As part of an annual excursion geared toward incoming graduate students in Brown’s Department of Earth, Environmental and Planetary Sciences, about 20 students joined Brown faculty on a Save the Bay tour.

PROVIDENCE, R.I. [Brown University] — Two things that make Brown University a great place to study, according to students? The school’s people and sense of community. And the Ocean State it calls home. What better way to get to know both than a day on the water on Narragansett Bay?

That’s the thinking behind the Department of Earth, Environmental and Planetary Sciences’ annual Save the Bay tour for incoming graduate students. Each year during move-in and orientation week, the department organizes a trip to the nonprofit Save the Bay’s center in Providence where the group, made up of a majority of new students, boards a vessel with faculty members, staff and other graduate students for a ride on the bay. On the water, students get to know each other, learn about an important area and natural resource in Rhode Island, and have a chance to connect with faculty and staff from the department.

“It’s a good setting for this,” said a smiling Kaiyuan Wang, an incoming Brown graduate student from the eastern coast of China. “We are stuck on a boat. There’s a limited amount of space. There’s a limited amount of people. Given enough time, you will communicate with each other.”

This year, the group met up on a late-August afternoon and were off, jumping aboard the Alletta Morris, a 45-foot-research vessel. Students chatted throughout the day, talking over the roar of the engine and crash of the current. They also connected with DEEPS faculty like Steven Clemens and Baylor Fox-Kemper, who not only attended but pointed out relevant geographic areas and areas of interest on the bay. Crew from Save the Bay and faculty members from Brown also led discussions on how Narragansett Bay has changed throughout the years and how it’s being monitored.

Julia Miller, a new arrival to Providence from upstate New York, said seeing and learning about the bay helped her develop a small sense of place. “I’ve been here for three days so I haven’t really gotten to see anything yet, so this has been really cool,” she said.
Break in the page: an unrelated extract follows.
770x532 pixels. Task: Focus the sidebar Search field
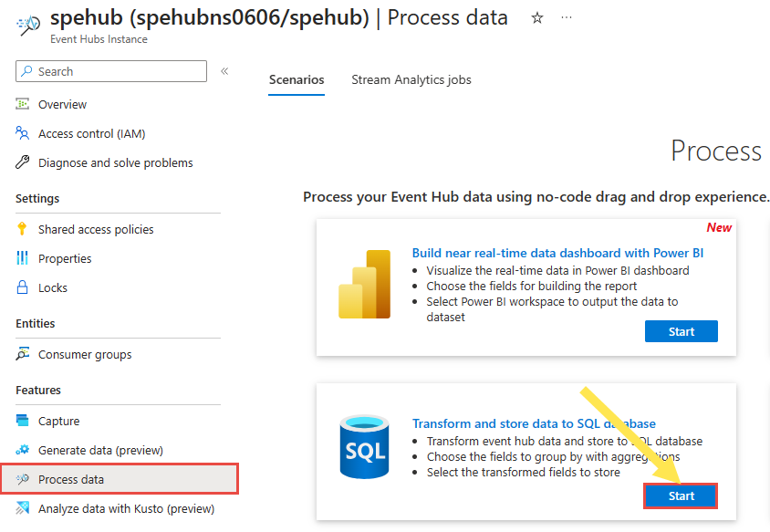(x=111, y=71)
Aboard the vessel, the group learned about the ecosystem hiding beneath the waters, and despite the wind, overcast and spurts of light rain, things were still able to get pretty hands-on. For example, students helped lower and raise a measurement tool to get the water-column structure of the bay, giving them a snapshot of its salinity, temperature, dissolved oxygen and chlorophyll distribution.
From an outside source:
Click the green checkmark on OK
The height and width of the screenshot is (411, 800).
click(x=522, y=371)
That was the only science portion of the trip. After all, the half-day excursion is more about making connections.

For Caleb Ukaonu, that was the best part.

He was part of a small group that broke the ice by examining maps in the center of the vessel and chatting about where they were on the water. The conversation soon turned to a discussion on where they were from, what they study and even stories of how they grew up.

Scenes like this played out throughout the vessel as students warmed up to each other.

“I just met my whole cohort yesterday, so getting to do this boat tour with them was an important way to get to know them better and also other people in their department,” said Ukaonu, who is from Atlanta and planning to work on climate modeling. “Some of us are taking the same classes, so it’s going to help bring us closer.”

Students and faculty also took time to take in the views, like the far-off Providence skyline, and various landmarks such as the Pell Bridge in Newport, Fort Adams and the Conimicut Lighthouse. Many took photos and even the occasional selfie. At the end, as the sun finally emerged from behind the clouds, students reflected on the trip while basking in the light.

“Once we get back in the building, we’ll have this shared experience we can talk about,” said Katya Yanez, a Los Angeles native on the East Coast for the first time.

They all looked forward to exploring more of Rhode Island together.